Bibliotheque Nationale de France Paris V
- Artist: Candida Höfer
- Creation date: 1998
- Object type: Photograph
About
Several floors of bookshelves, a vault of knowledge, and cultural transmission – Candida Höfer’s sharp depiction of an interior from the Bibliothèque Nationale de France in Paris is characterized by its symmetry and sense of overview. This major library, built from 1854 to 1875, was designed by the architect Henri Labrouste, who helped shape the idea of a modern library as a temple of knowledge and a room for contemplation. These ideals have proven robust, and also in our own day and age we want the book and its culture to have an organized, well-suited home. Höfer shows us the library’s own logic and materiality in its depots and reading rooms. The fruits of her labour include the book Libraries (2005), which documents fantastic libraries in several countries. The detailed photographs reflect regional and cultural variations, from exclusive palace libraries to the popular public libraries of the cities.

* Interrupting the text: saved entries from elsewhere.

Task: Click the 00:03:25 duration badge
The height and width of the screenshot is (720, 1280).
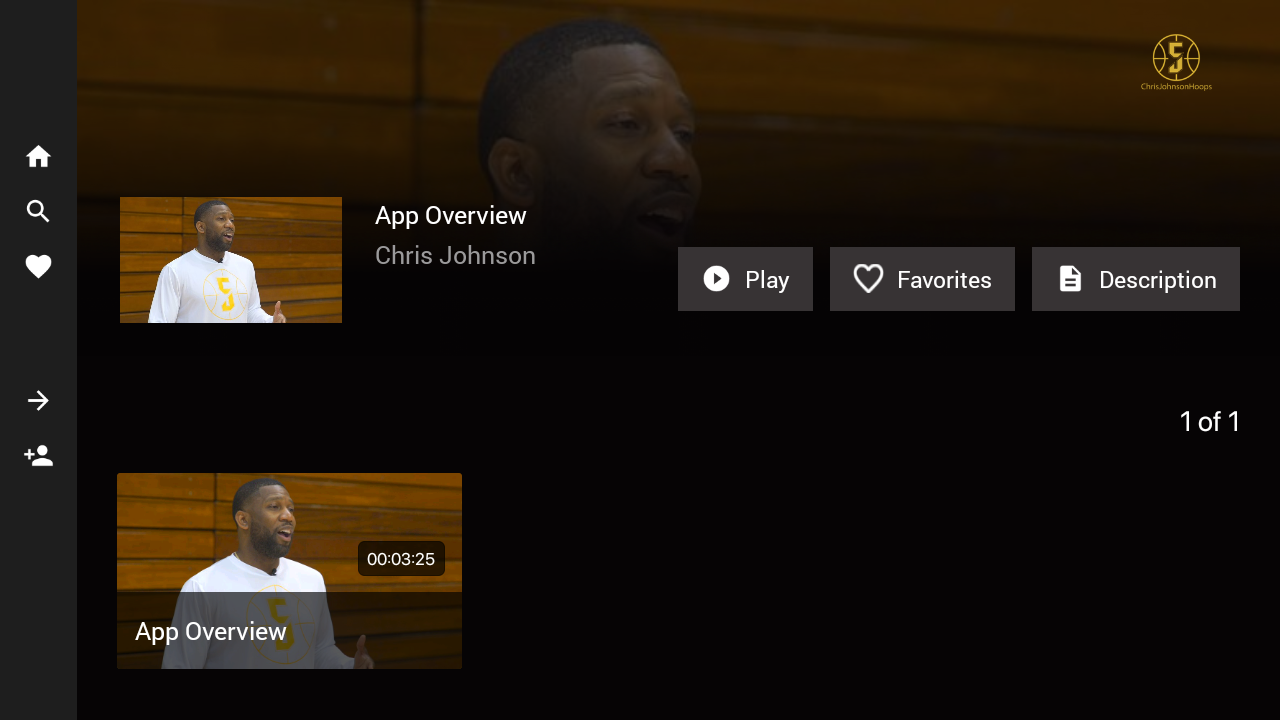Action: [x=401, y=559]
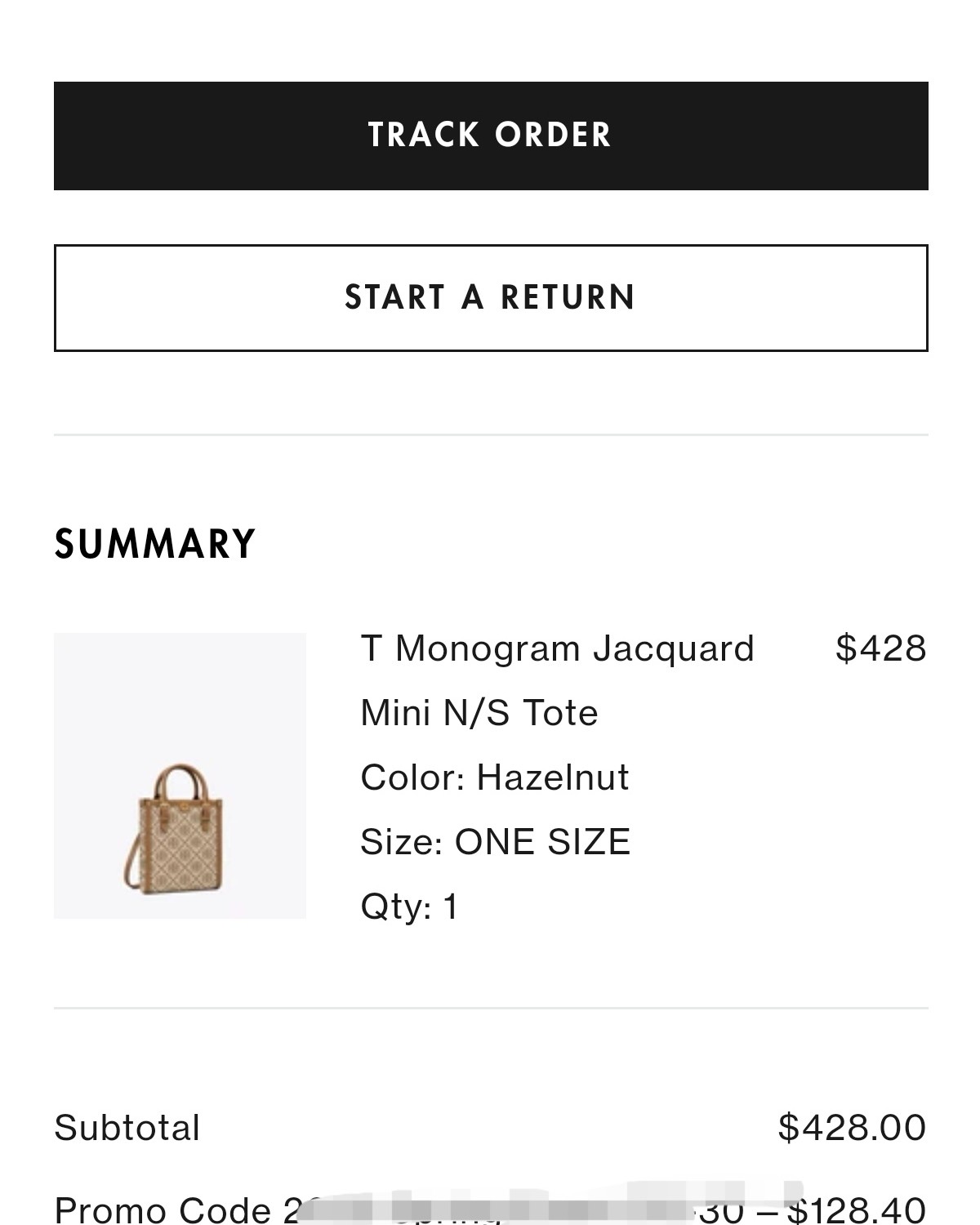
Task: Click the word ORDER on the black button
Action: 553,136
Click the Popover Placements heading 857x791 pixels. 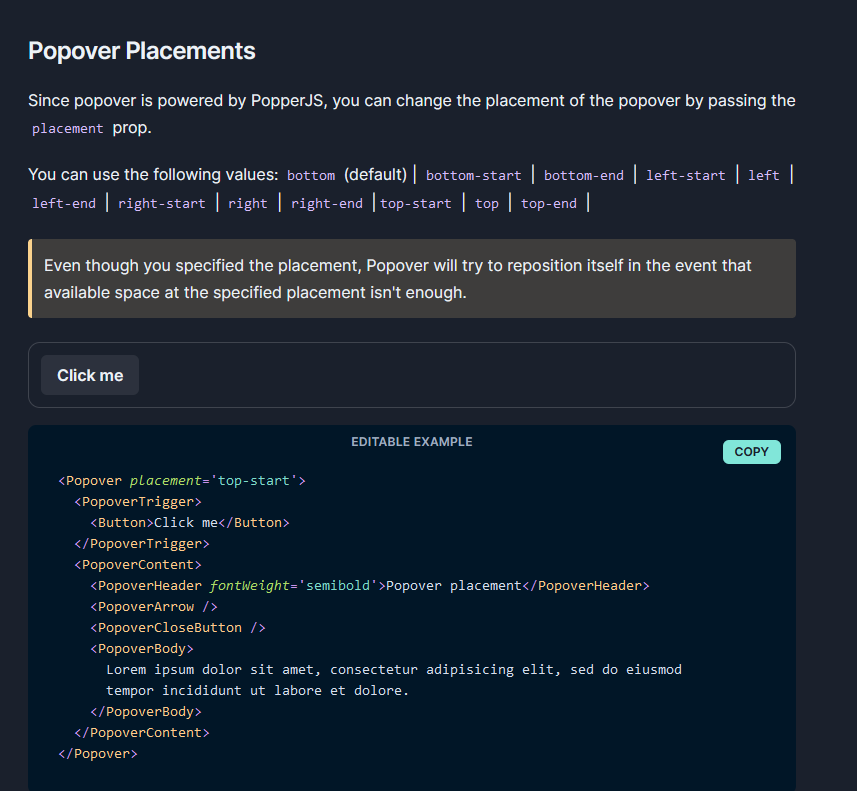[x=141, y=50]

Since the 1980s Höfer has concentrated on photographing the interiors of public buildings, such as museums, archives, opera houses, and libraries – often ones that are majestic, elegant, and voluminous. In series that are arranged according to building type or geographic parameters, she investigates the different formal and structural characteristics of the rooms. The rooms in her pictures are usually devoid of people, something that underlines the analytical, almost clinical silence of these large-format photographs. Höfer alludes to humanity as a sort of absent guest who becomes the topic of conversation, and who is thus paradoxically and melancholically present.